A citizens watchdog group is accusing the District of Saanich of being “disingenuous at best” over the actual cost of its redesigned website.
The charge comes from a group called Grumpy Taxpayers of Greater Victoria, who filed a Freedom of Information (FOI) request into the cost of the redesign after a newspaper report published Sept. 3 stated the district had paid Randstad Interim Inc. $224,000 in what the report calls management consulting fees to redesign the website Saanich.ca.
According to the FOI, the total cost of the project, including management consulting fees but not internal staff time, was $453,213.77. The group subsequently released a statement that read in part the redesign had “escalated to $450,000, double what was originally made public.”
Kelsie McLeod, a spokesperson for the District of Saanch, confirmed the figure, but challenged the statement that costs had doubled as incorrect and out of context. She said the figure quoted in September did not amount to a formal announcement of the project’s total cost. The district, she said, received a specific question about consulting fees for Ranstand. “And that is what we provided.”
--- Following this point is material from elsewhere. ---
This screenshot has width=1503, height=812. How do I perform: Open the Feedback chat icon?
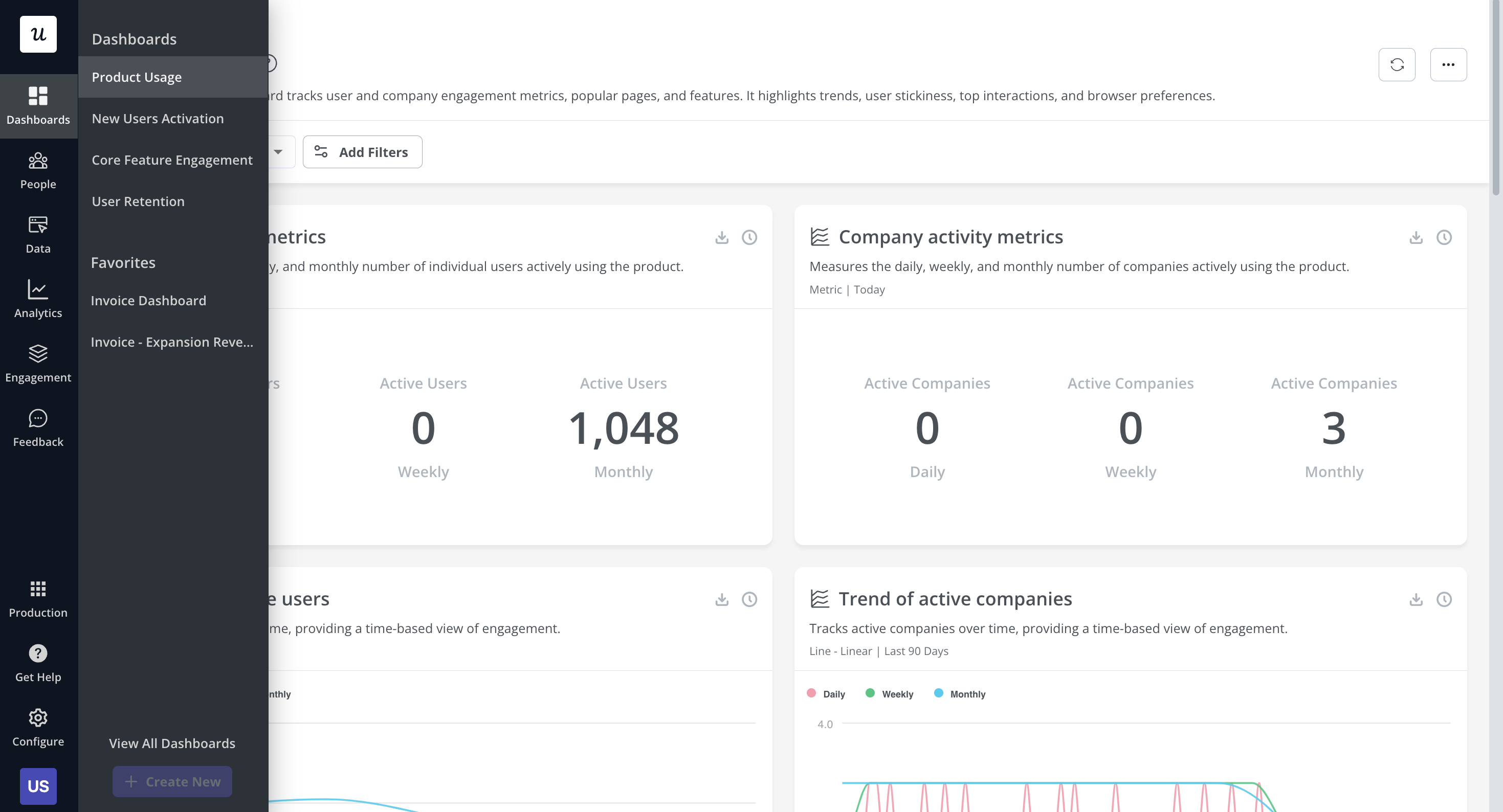click(38, 418)

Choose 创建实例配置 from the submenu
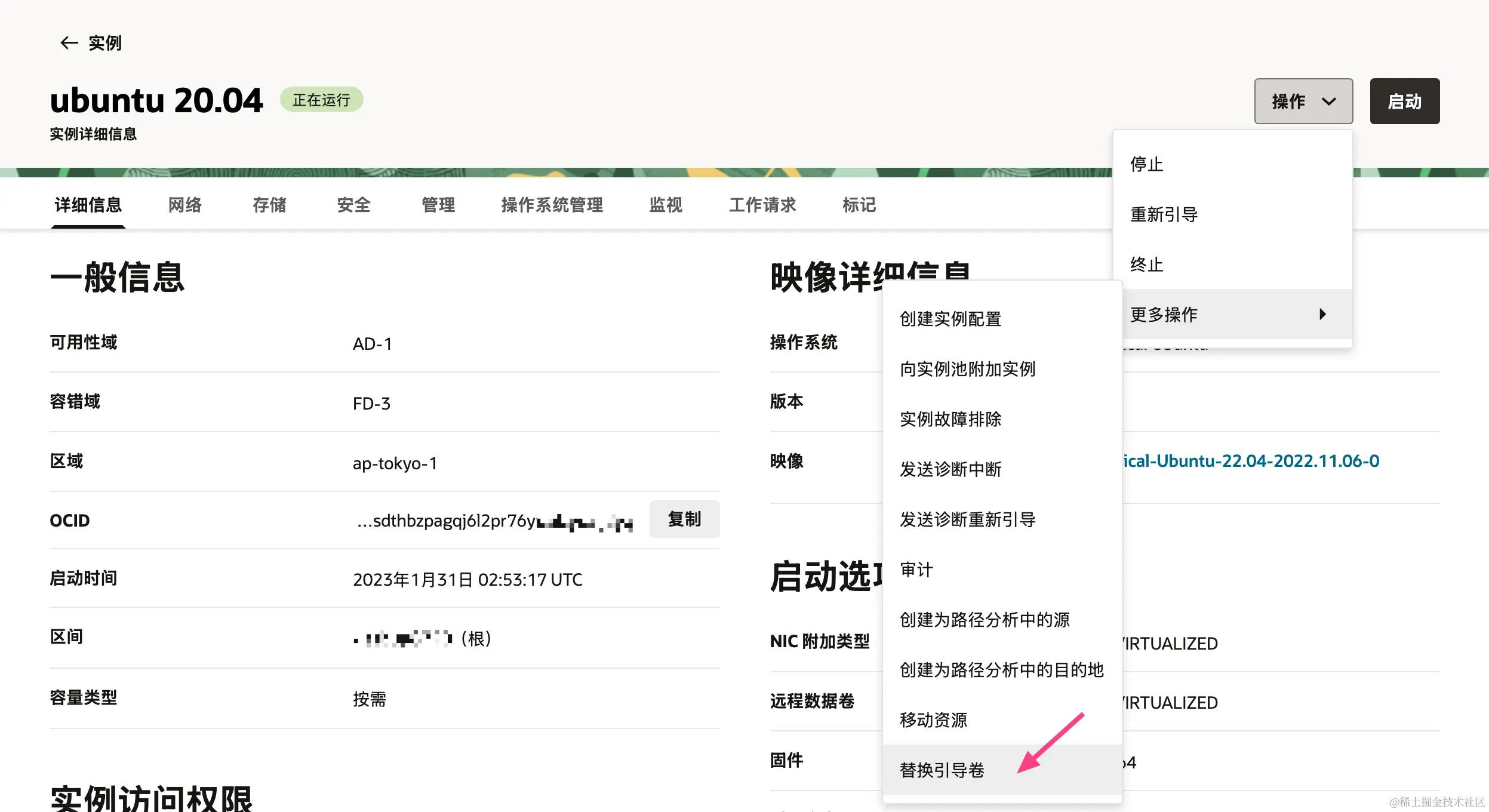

Karen Harper, a spokesperson for the group, acknowledged that the published report spoke of management consulting fees. But the district was “less than transparent” in failing to release the full cost of the project at the time, she said.
“[Saanich] made a decision to go public with the $224,000 figure,” said Harper. “They could have chosen the real number, because they know it. They know the real number and they didn’t [release it].”
McLeod said the district was not trying to hide anything. “It was not about withholding a specific figure,” she said. “It was about responding to a specific question that we had been asked.”
She added that documents detailing the full cost of the project have been available for several months.
At least two public documents available at Saanich.ca come close to matching the figure found in the FOI. The first – a staff document dated June 7, 2016 and received by the district’s legislative division June 8 – recommends council add a total $235,000 to Ranstand’s original contract that the previous council had awarded in 2014. The quoted figure of $224,000 came out of that budget.
The second are the minutes of the June 20 council meeting, when council approved the request for additional funding. The minutes record no dissenting votes and state the district had built funds in the 2016 and 2017 information technology capital budgets for web development.
Harper acknowledged that information about the cost increase has been available since June. She said that she discovered the June 7 memo to council after she had received the FOI documents and sent out the press release announcing the results of the FOI request, a sequence of events that raises questions about the motivation of the group. For example, it could appear as if the group was trying to discredit the district by creating the appearance of secrecy, where none existed.
Harper does not buy this argument. The district should have been more open, because it was ultimately the district that went public with the $224,000 figure, she said. “I shouldn’t have to troll [for that figure],” she said. “It should be available, so when they chose to make that public announcement, they should have made it correctly. It is as simple as that. ”
Harper says her group also remains comfortable with language that speaks of escalating costs.
“They are escalating costs, if you go from the original proposal to where they went,” she said. “Let’s face it, council did this in June. The whole thing was over in September. Those costs had already escalated.”
According to the June 7 memo, the overall project budget increased from a total of $350,000 to $434,000, figures later viewed by council.
While these figures do not match the rhetoric of the group’s release, they confirm a cost increase.
“At the end of the day, the concern that I have ultimately is that this kind of scope-creep, this type of budget-creep is exactly the kind of thing that puts Saanich in a position that it is in,” said Harper, a long-time local advocate for financial sustainability.
Harper said this issue also underscores the need for the district to review its rules around staff granting authority to approve contracts below certain values. According to the memo, staff – not council – had approved the original contract under its signing authority.
While council does not need to approve every project, it should perhaps review staff’s spending authority level, said Harper. “$200,000 [the current level requiring council’s approval] is perhaps too high,” she said. “And the other thing is: what is the nature of the contract? If you set out a contract that is firm, then Randstad would have to complete the work. You would have to go to council to get more money.”
McLeod confirmed the accuracy of the figures found in the June 7 memo. “We acknowledge that the budget (for the website project) is over,” she said, pointing to the length and complexity of the project.
McLeod said Saanich has been mindful of taxpayers’ dollars throughout this project and went through a rigorous RFP process to select a project management consultant and a web provider.
According to the June 7 memo, two factors contributed to the need for additional funding: the purchase of a product from Victoria-based Atomic Crayon, later identified as a content management system that allows staff to update content themselves, and additional time and resources for a web editor to “ensure that all content for the new website was citizen-centric, of a similar voice and easy to read and comprehend.”